A proposed law that aims to tackle domestic abuse within the Black community has been discussed in Parliament. Sistah Space, a charity helping victims of domestic violence, has led the campaign for Valerie’s law.
The law is named after Valerie Forde and her 23-month-old daughter, Real-Jahzara, who were brutally murdered by her ex-partner Roland McKoy in 2014. Valerie had called the police six weeks before she was killed after McKoy threatened to burn down her house with them inside.
Police recorded it as a threat to property rather than a threat to life. He killed them both using a machete, a screwdriver and a hammer at their home in Hackney, north London. McKoy was jailed for 35 years for murder.

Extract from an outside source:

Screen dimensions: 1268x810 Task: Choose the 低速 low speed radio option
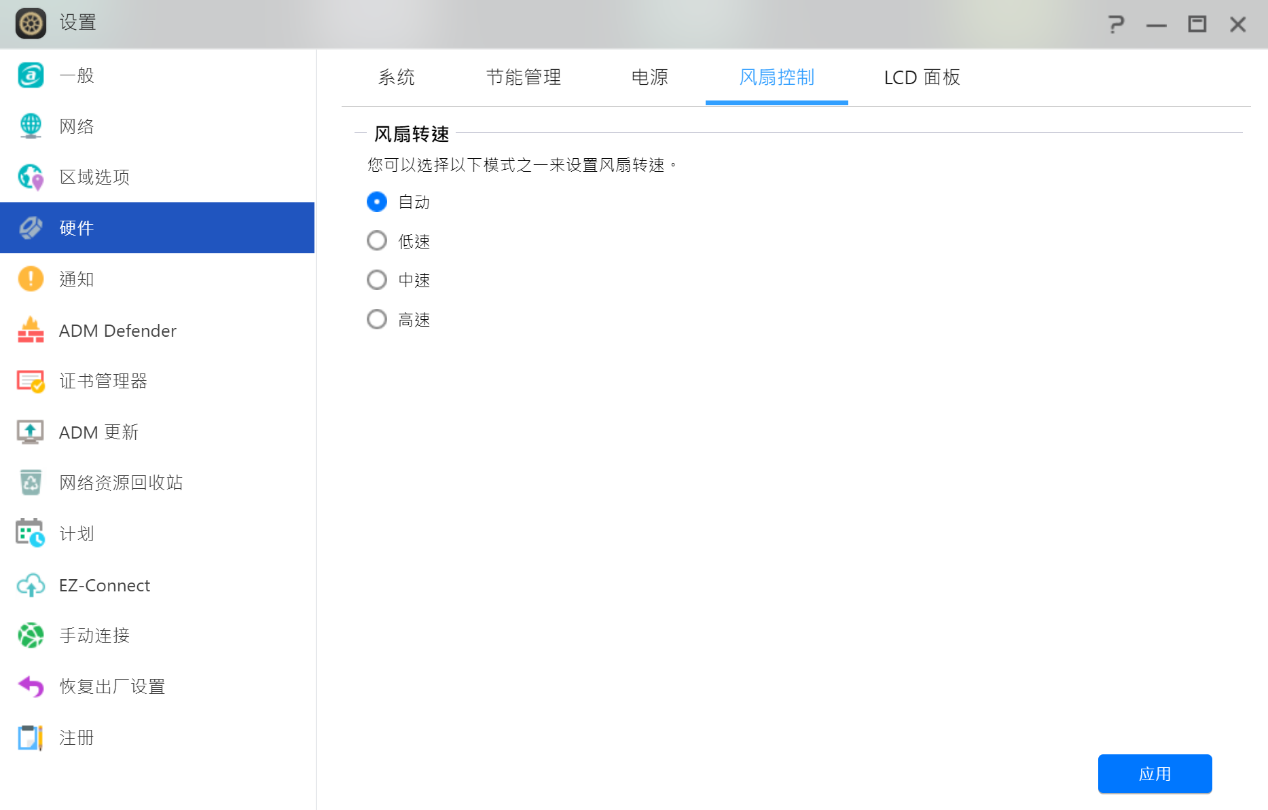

More than 106,000 people signed a petition to make specialist training mandatory for all police and other government agencies to support Black women and girls affected by domestic abuse.
“Too many African and Caribbean heritage women have not been afforded the same level of support that is offered to others. This can only be addressed by Cultural Competency training being rolled out across the police and other government agencies,” the description on the parliament’s website reads.
Training to support Black victims of domestic abuse
Opening the Commons debate earlier this weekend, Labour MP for Erith and Thamesmead Abena Oppong-Asare put the case to safeguarding minister Rachel Maclean for a new law. She said: “The fact that so many people across the country have signed this petition and the fact that there is no trust within the police at the moment, now is the time for the government to really put forward some sorts of training like this because this would help them regain the trust of many people, particularly Black women and victims of domestic abuse.
“There are real concerns that police officers and other agencies have a significant knowledge gap when it comes to the Black community and Black victims of domestic abuse. Victims may only have the energy to seek help once. This is why every agency – including councils, police forces, the NHS, and third sector organisations – must have the training to adequately support Black women from the start.”
During the debate, Home Office Minister MP Rachel Maclean said she will facilitate a meeting between Sistah Space and police. “We owe it to all victims and their families to use every measure at our disposal to prevent further tragedies. We expect all police forces to take necessary action to respond to all victims with the care and sensitivity they deserve.”